Reeves did note, however, that a Biden administration would likely foster a more “normal” economic relationship between the two world powers – something that will at least stabilize part of the global picture post-COVID, including for Canada’s business relationship with China.
“Over the course of the pandemic, Canadian investment in China has increased,” Reeves said. “The real challenge will be to convince the general public that China is a trustworthy partner – and much of that will depend on how China acts, and the Biden administration will help address some of those issues.”
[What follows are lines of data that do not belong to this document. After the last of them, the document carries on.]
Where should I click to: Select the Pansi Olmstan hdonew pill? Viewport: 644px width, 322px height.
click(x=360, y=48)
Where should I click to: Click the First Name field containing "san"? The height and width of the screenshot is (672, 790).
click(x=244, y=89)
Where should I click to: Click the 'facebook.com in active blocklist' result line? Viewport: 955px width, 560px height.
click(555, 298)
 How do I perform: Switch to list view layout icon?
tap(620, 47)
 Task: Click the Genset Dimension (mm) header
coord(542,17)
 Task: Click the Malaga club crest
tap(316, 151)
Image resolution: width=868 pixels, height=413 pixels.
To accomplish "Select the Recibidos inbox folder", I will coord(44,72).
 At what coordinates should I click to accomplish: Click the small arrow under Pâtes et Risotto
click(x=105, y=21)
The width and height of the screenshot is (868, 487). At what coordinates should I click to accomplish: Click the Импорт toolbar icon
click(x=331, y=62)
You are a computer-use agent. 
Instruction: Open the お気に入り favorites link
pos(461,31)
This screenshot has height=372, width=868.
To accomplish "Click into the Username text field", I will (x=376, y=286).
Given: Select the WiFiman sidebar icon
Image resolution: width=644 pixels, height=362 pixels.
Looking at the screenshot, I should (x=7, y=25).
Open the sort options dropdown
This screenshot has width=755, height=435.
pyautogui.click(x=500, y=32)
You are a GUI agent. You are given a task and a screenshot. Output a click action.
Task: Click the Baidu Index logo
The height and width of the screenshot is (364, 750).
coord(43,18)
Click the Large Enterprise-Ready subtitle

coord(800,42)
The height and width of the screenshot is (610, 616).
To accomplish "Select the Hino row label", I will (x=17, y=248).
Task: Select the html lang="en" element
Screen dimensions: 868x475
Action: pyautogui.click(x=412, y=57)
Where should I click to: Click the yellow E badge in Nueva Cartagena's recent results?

Miller, however, noted that while Trump was tremendously unpopular in Canada, his hard stance on China did gain significant support in light of the arrests of Canadians Michael Kovrig and Michael Spavor in China, as well as a number of bans placed on Canadian meat and canola exports in the last years.
Miller also said that – with Washington now likely more eager to establish regional security ties and economic links in the Asia Pacific – it may be time for Ottawa to reach out in those areas and deepen relationships with countries like Japan, South Korea and others while re-examining its China policy.
“I think one of the narratives that has been tossed around a bit … is that the U.S. and China are in an adversarial relationship, and Canada shouldn’t be involved,” Miller said. “I don’t buy that narrative. I’d push back on that stance; Trump is Trump, but we shouldn’t make that false equivalence between the U.S. and China.
“The structural issues we’ve had with China have been there for a long time – well before the Michaels and 5G. We are just waking up to these issues because we are now on the front lines with what happened with Meng Wanzhou. We need to realize the realities of how China engages internationally – and we are not unique to it – and the Biden administration will show this global challenge will continue.”